** Start of Data for this exercise **

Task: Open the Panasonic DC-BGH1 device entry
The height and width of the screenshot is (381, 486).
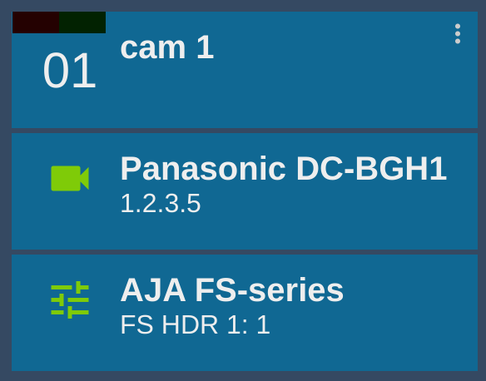Action: point(245,191)
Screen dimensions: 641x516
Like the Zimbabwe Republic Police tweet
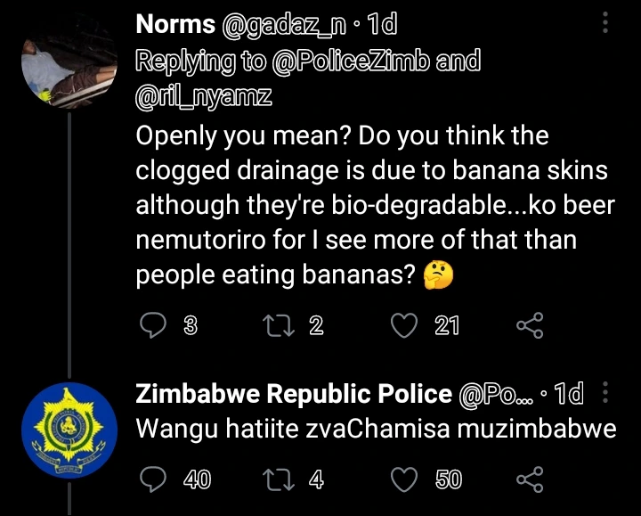406,479
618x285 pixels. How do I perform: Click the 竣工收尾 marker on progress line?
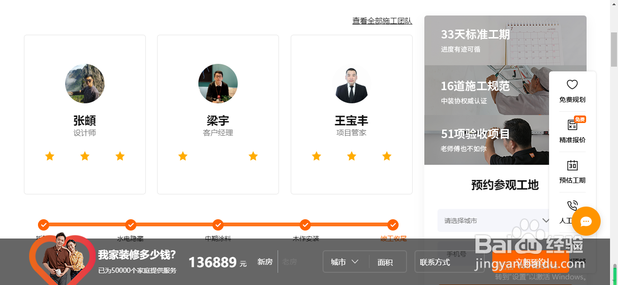click(393, 225)
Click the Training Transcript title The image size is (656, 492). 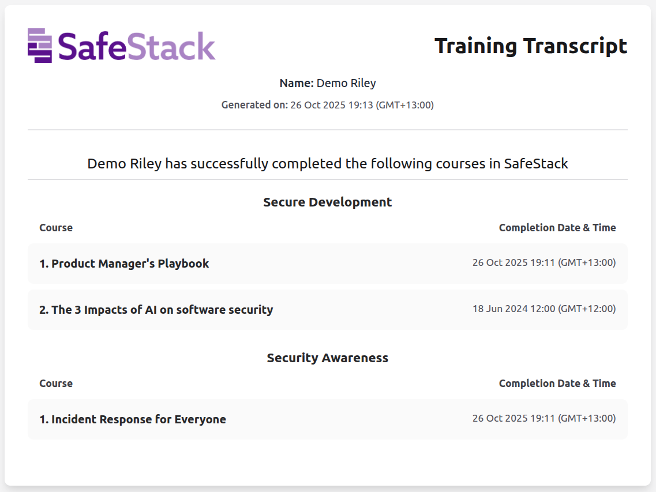(530, 46)
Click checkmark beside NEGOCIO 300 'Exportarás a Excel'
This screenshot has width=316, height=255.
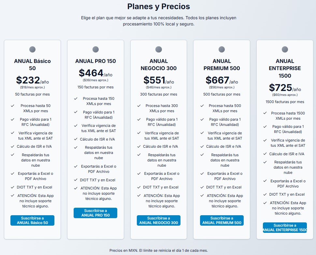click(x=139, y=174)
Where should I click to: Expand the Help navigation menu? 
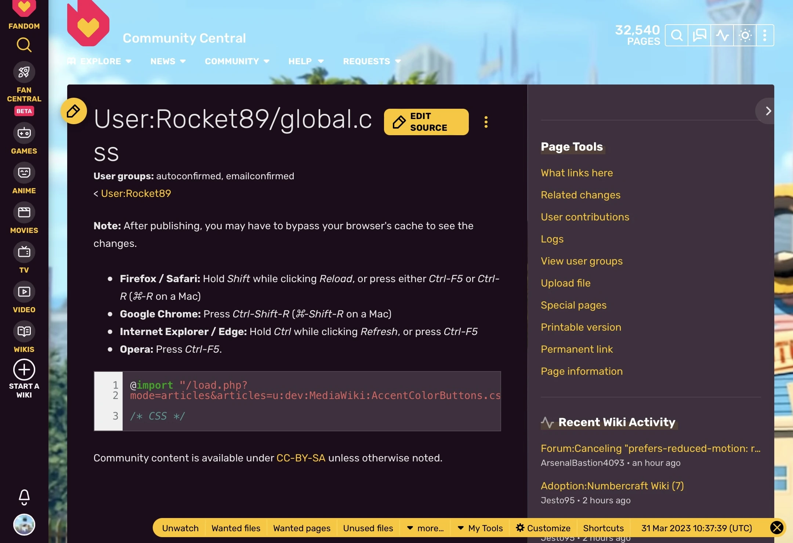(x=306, y=61)
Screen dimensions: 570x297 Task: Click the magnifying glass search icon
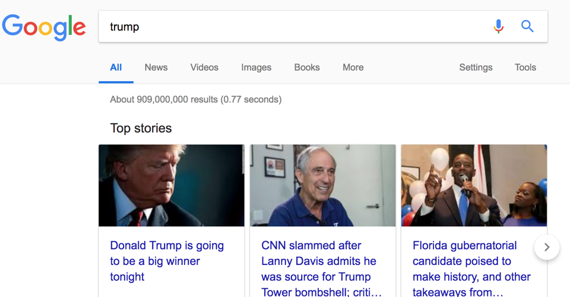[527, 26]
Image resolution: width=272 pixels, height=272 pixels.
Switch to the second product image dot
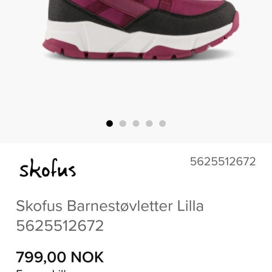(x=122, y=124)
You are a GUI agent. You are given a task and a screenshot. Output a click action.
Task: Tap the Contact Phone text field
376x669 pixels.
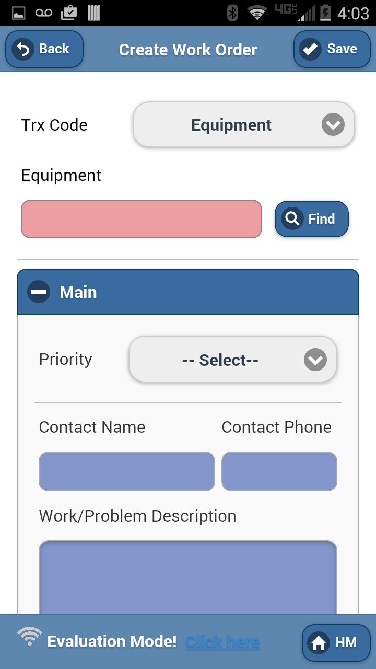click(x=279, y=471)
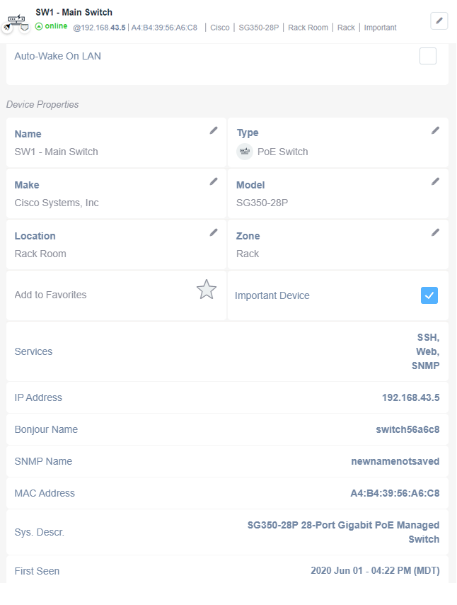Enable the Auto-Wake On LAN checkbox

point(428,56)
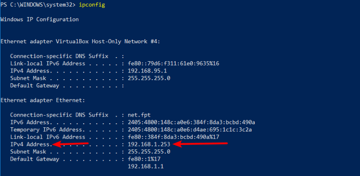360x176 pixels.
Task: Select VirtualBox Host-Only Network #4 adapter line
Action: pos(80,41)
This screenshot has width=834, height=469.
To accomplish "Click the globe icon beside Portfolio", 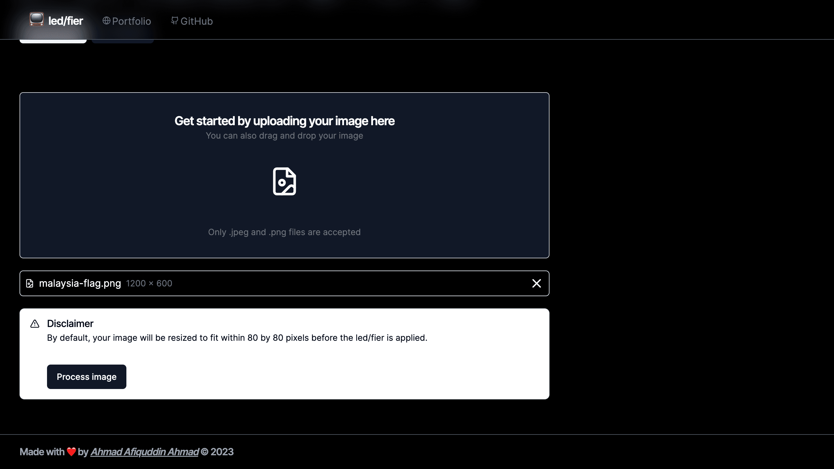I will tap(106, 21).
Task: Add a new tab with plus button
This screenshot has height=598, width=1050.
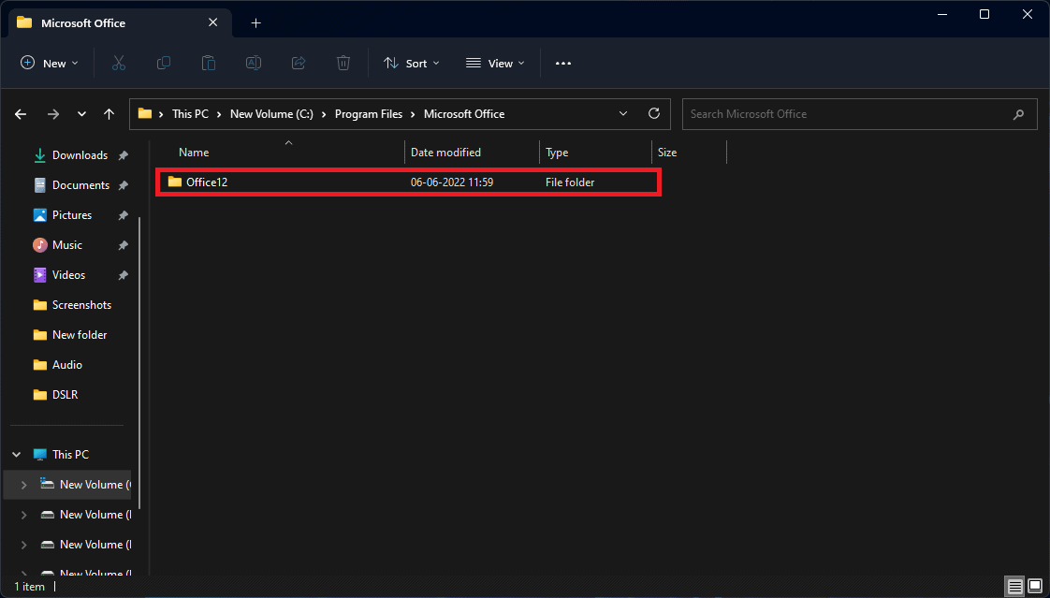Action: point(255,22)
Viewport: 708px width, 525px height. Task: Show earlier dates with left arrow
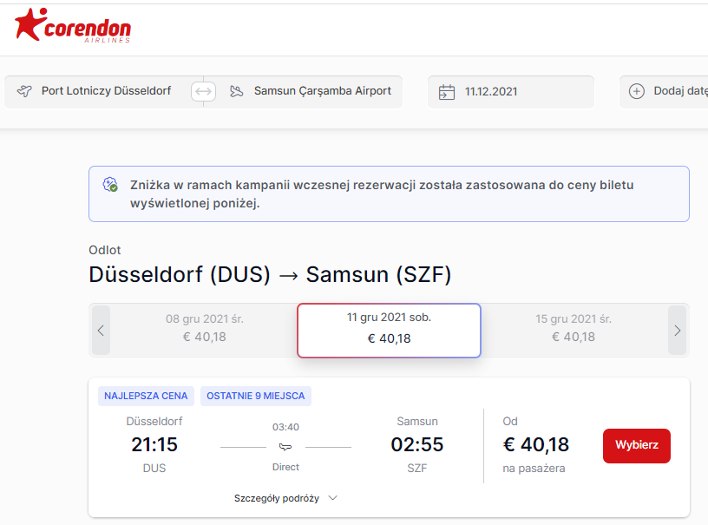(x=101, y=331)
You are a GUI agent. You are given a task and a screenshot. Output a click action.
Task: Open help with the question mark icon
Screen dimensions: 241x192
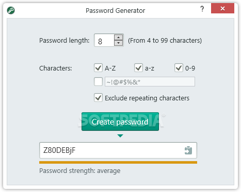coord(202,9)
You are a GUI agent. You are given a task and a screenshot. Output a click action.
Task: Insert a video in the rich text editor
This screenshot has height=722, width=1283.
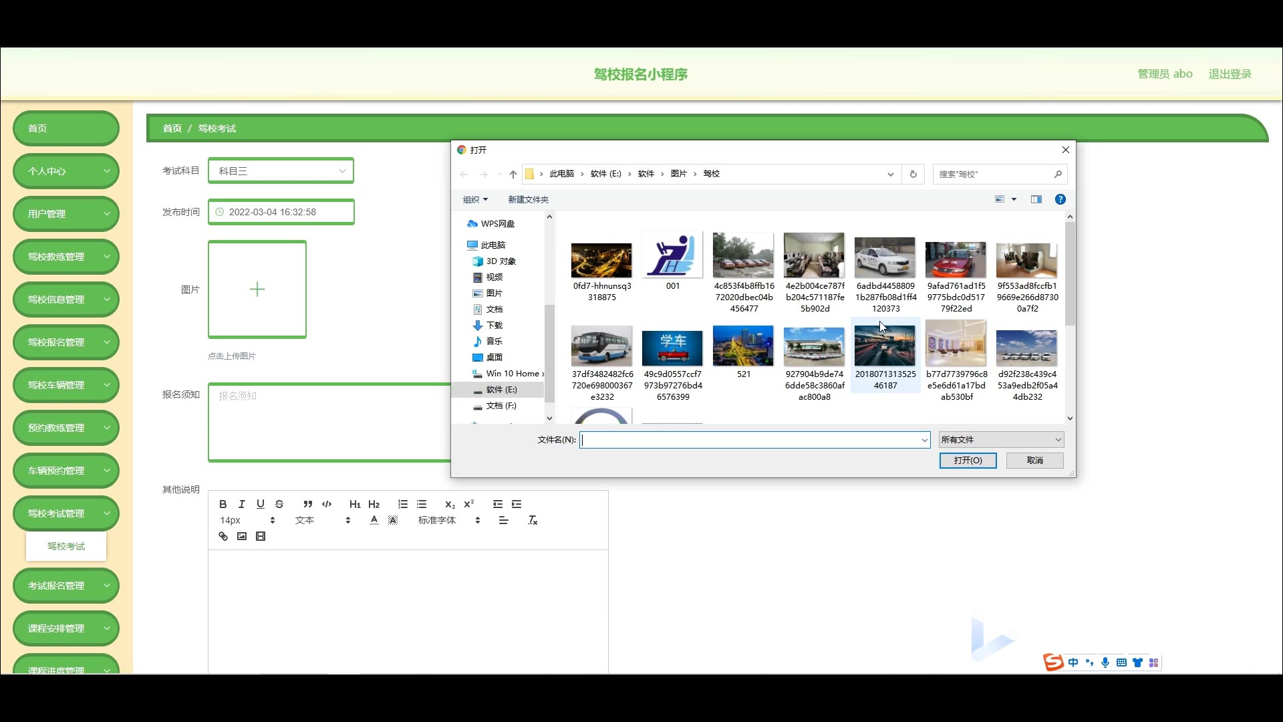(x=261, y=536)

** End of Data for this exercise **

• **Short problem**:
Format the material from the line containing "Viewport: 708px width, 525px" through the end as a two-column CSV with the columns text and answer, one row per item. Put each value in a quoted field with line breaks replaced by spaces, and leave out the pictures.

• **Solution**:
text,answer
"Viewport: 708px width, 525px height. Task: Show earlier dates with left arrow","(x=101, y=331)"
"You are a GUI agent. You are given a task and a screenshot. Output a click action. Task: Open help with the question mark icon Screen dimensions: 241x192","coord(202,9)"
"You are a GUI agent. You are given a task and a screenshot. Output a click action. Task: Insert a video in the rich text editor This screenshot has height=722, width=1283.","(x=261, y=536)"